We were able to influence the content of the Canadian Army by being the first army in the world to formally put into its new doctrine.... Doctrine is a reference from which you deduce tactics, organization, equipment, and the training you need to do the job, the mission. By creating that doctrine, it is now leading the world in formally recognizing it. We are going start implementing the training of trainers to then bring that forward.
This doctrine is particularly important because there isn't one conflict in the world that is not using children as the primary weapon system. The children may be nine years old, 10, 12, 13, 14, or 15. Every one of those conflicts creates not only an ethical but a moral dilemma for the members. That's what blows us further....
We always thought it was the ambush or the accident that was the hardest point. The hardest one is the moral dilemma and the moral destruction of having to face children.
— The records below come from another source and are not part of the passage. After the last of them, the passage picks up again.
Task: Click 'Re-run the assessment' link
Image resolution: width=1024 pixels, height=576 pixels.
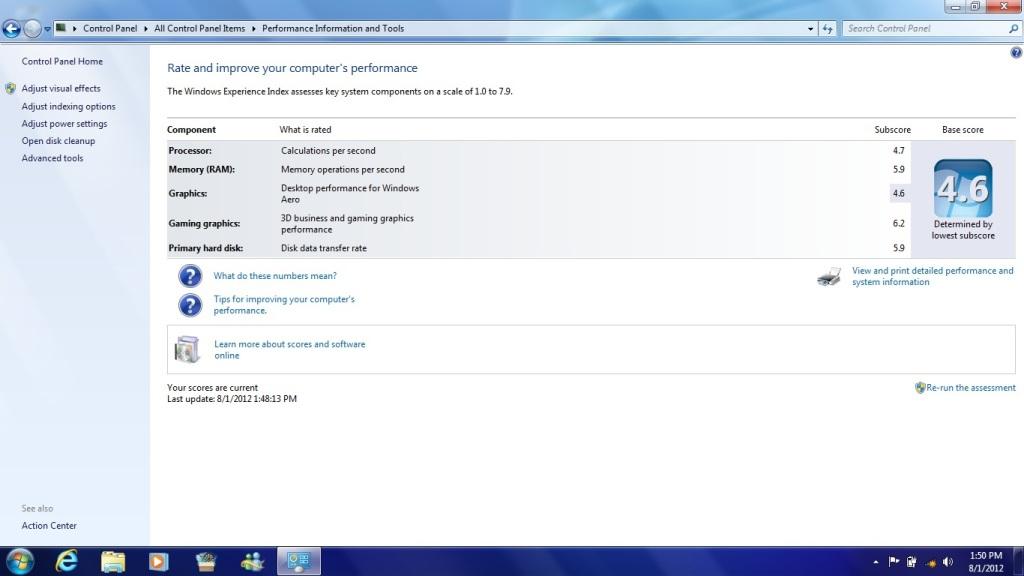Action: tap(970, 388)
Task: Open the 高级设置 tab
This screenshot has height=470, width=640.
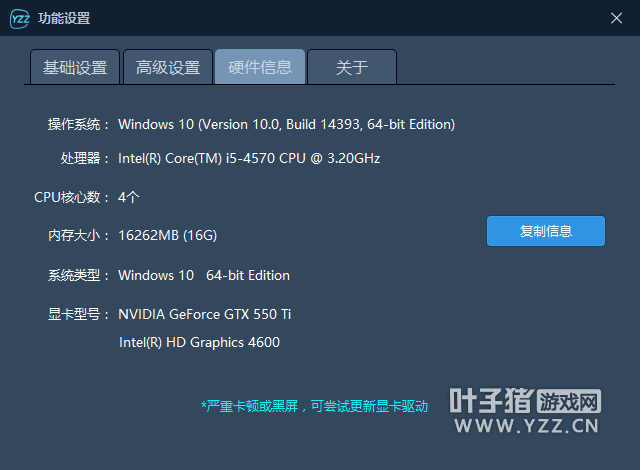Action: click(x=168, y=67)
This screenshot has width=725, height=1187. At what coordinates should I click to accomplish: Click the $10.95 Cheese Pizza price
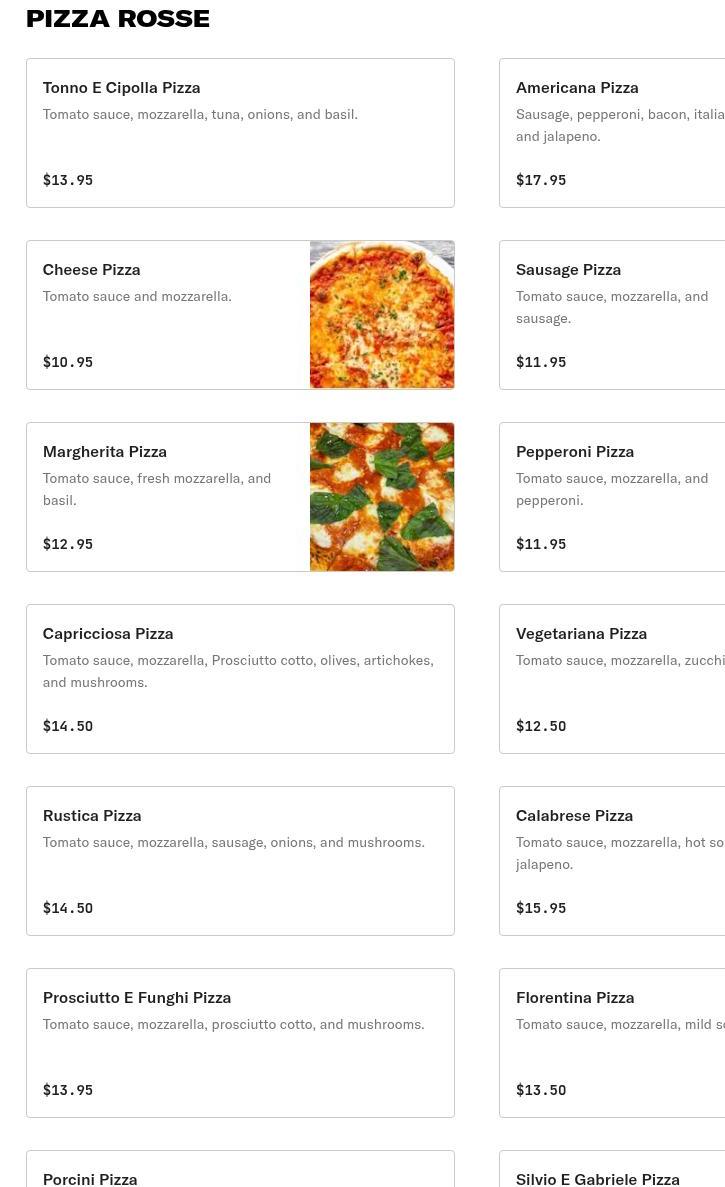(x=68, y=362)
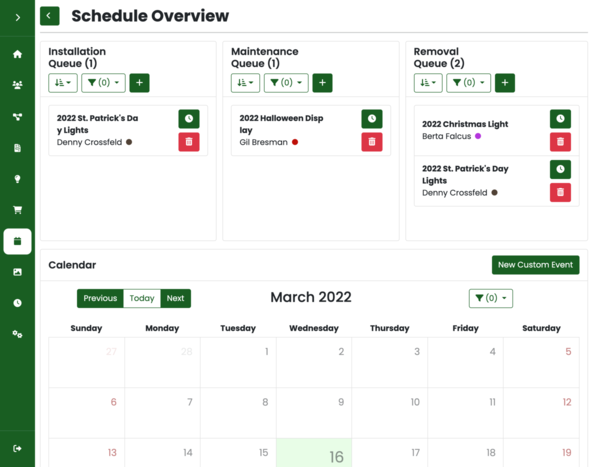Open the home icon in the sidebar
This screenshot has width=593, height=467.
(17, 54)
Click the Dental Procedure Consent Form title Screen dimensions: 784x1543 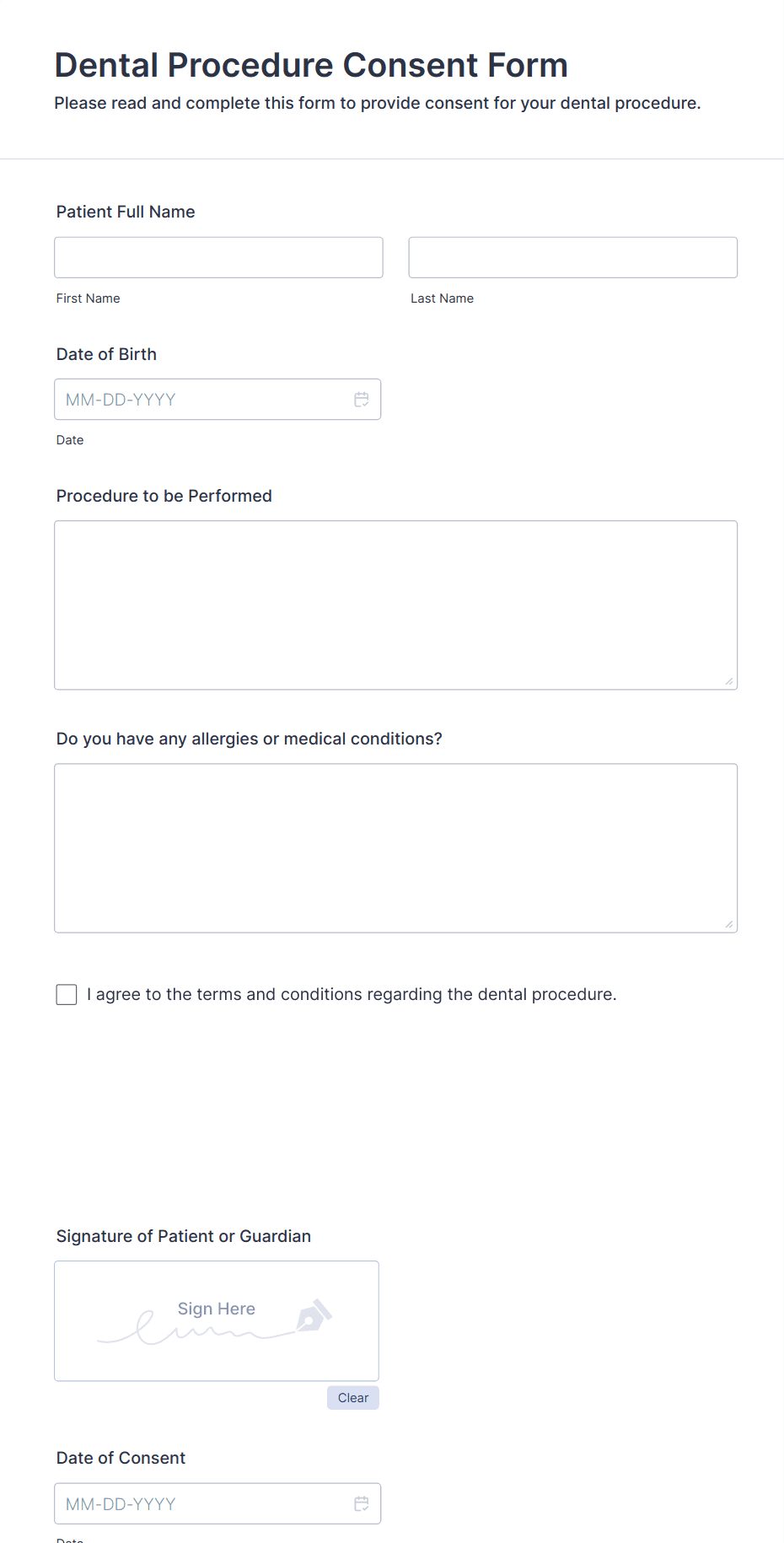[310, 65]
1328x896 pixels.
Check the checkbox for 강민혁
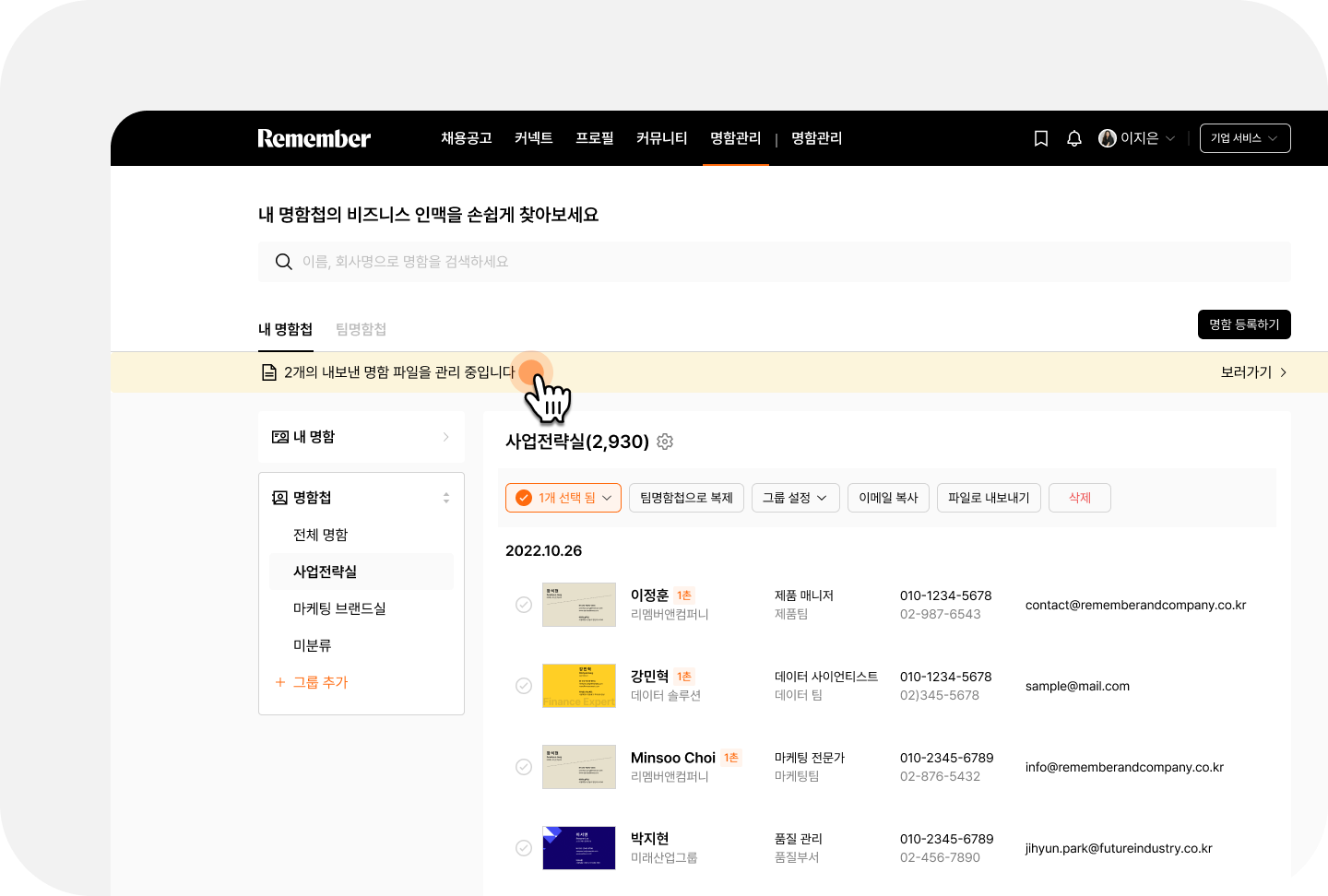click(x=524, y=686)
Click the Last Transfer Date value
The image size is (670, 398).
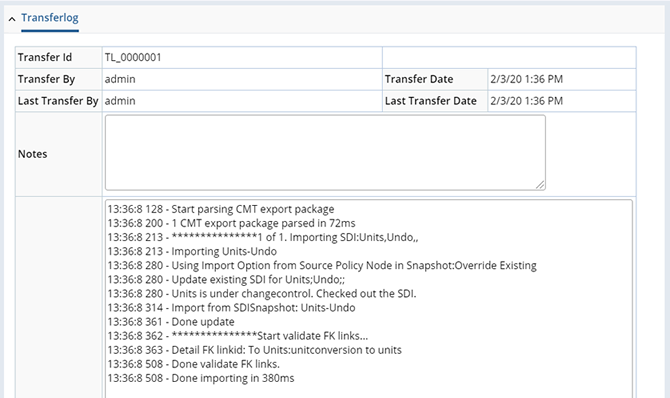pos(526,101)
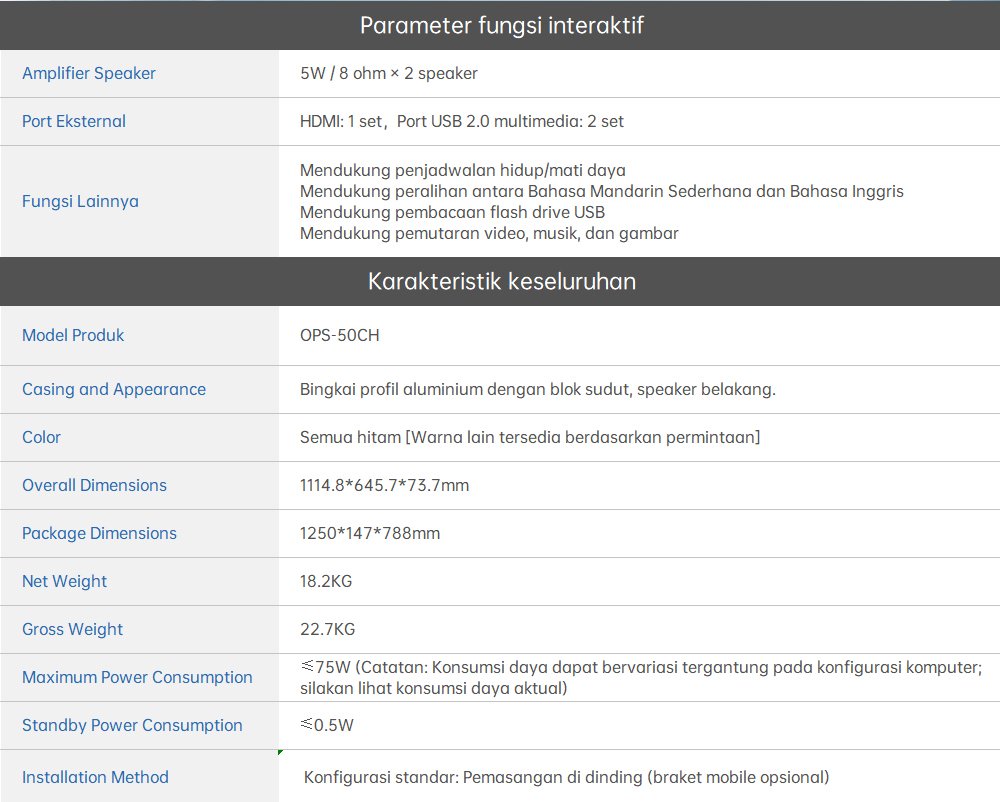Click the "Karakteristik keseluruhan" section header
The image size is (1000, 802).
500,281
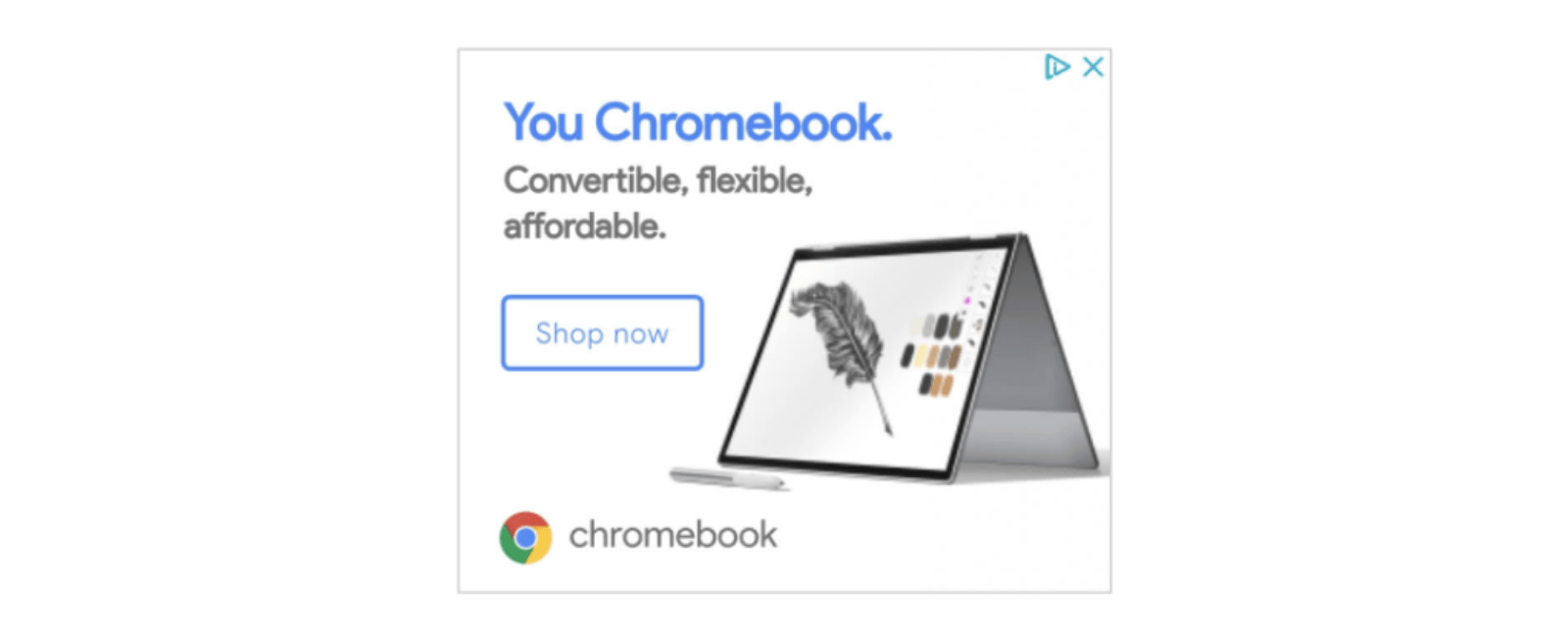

A sergeant came to me in Quebec City, where I live. He looked good and spoke of five missions, and things were going well. I asked him what his job in the battalion was, and he broke down right there in the middle of the shopping centre. He couldn't talk. He stammered, and he was weak-kneed and crying. I took him aside and so on, and he said, “I was in the recce platoon, and my job was to make sure the suicide bombers didn't get to the convoys”. He said, “You know, I've been back for four years, and I still haven't hugged my children”.
We are taking significant casualties because we don't know how to handle child soldiers. This doctrine will move us a long way that way, and we'll be part of the training program.